© David Freeman

Wooden Objects

Wood is one of the widest used materials in the world. Without it humans would struggle to make shelter, or stay warm. It is easy to work, even another piece of wood, suitably sharpened, can shape it. Simple tools, such as a stone hammer and a wedge, can split wood into planks and staves. It can be bent into shape, it can be fire hardened. We humans became very adept in exploiting this amazing material a long time ago.

We have made a vast range of goods over the millennia.
And yet...
Very few survive because they rot quickly in the ground, or perhaps ended up as fuel on a fire?. Some of the exceptions are waterlogged sites. What follows are constructions of archaeological finds, with information of the find, and the possible use of the item.

Bent Wooden Box
A find from the Glastonbury Lake Village.
The find is a long thin strip of wood, with an incised decoration on one surface, and a line of small holes along one edge, with more holes across one end.
This construct bends the strip into a cylinder. A base is sew in, and a lid covers the top.

Turned Spoon
A find from the Glastonbury Lake Village. Manufactured on a pole lathe in one piece. Split in half down the length, and hollowed out

Stave Built Bucket
A find from the Glastonbury Lake Village.
Some of the staves survived, and had a groove across the bottom showing that there was a base. The construct is made of oak. There are leather bands holding the bucket together, as there is no indication of metal bands in the original.

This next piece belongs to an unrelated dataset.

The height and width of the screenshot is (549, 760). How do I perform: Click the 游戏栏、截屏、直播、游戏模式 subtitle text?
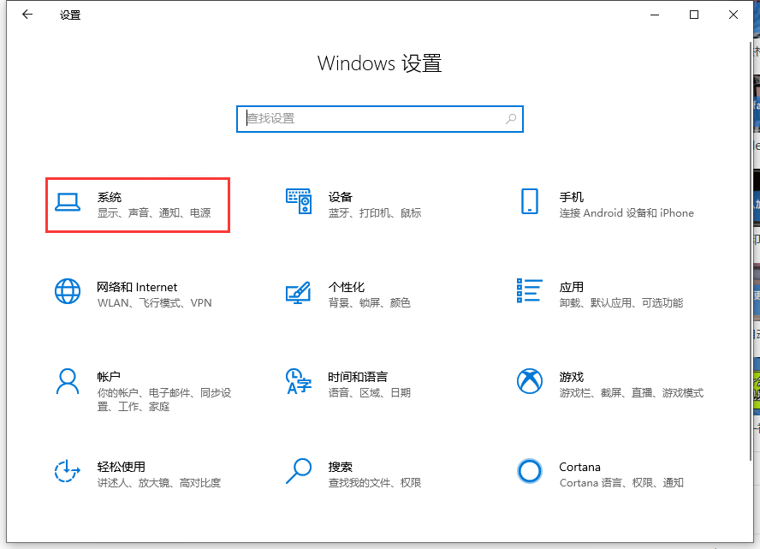coord(630,392)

A find from the Glastonbury Lake Village.
Constructed from oak, as is the original. Used to catch the flour from the quern. Turns out to be ideal used lengthways to knead bread on.

Low Table
From a bog in Tyrone, Ireland.
Mentioned by the Romans in reference to the Britons "...they sit on the floor and eat from low tables..."


Storage Chest
A find from the Glastonbury Lake Village.
The lid of the chest is a copy of the find. It is approximately 1m long. It has extensions off the ends on one edge, shaped as pegs. Interpreting those as swivels, they are used as a hinge on the lid of the chest.
In the excavation the wood plank is interpreted as "a door"".
Finds from the continent.
An ard is a simple plough, designed to stir the soil to make a tilth in which you plant your crop. The ard does not turn a furrow. It was pulled by a pair of oxen, and can be used to plough a field of 30m x 30m in the course of a day.

Find from Garton Station, East Yorkshire.
Classed as a Chariot Burial, it sits close to a small stream that periodically flooded the burial with silt.This replaced the wood as it decayed. The chariot was left with a clay representation in the grave.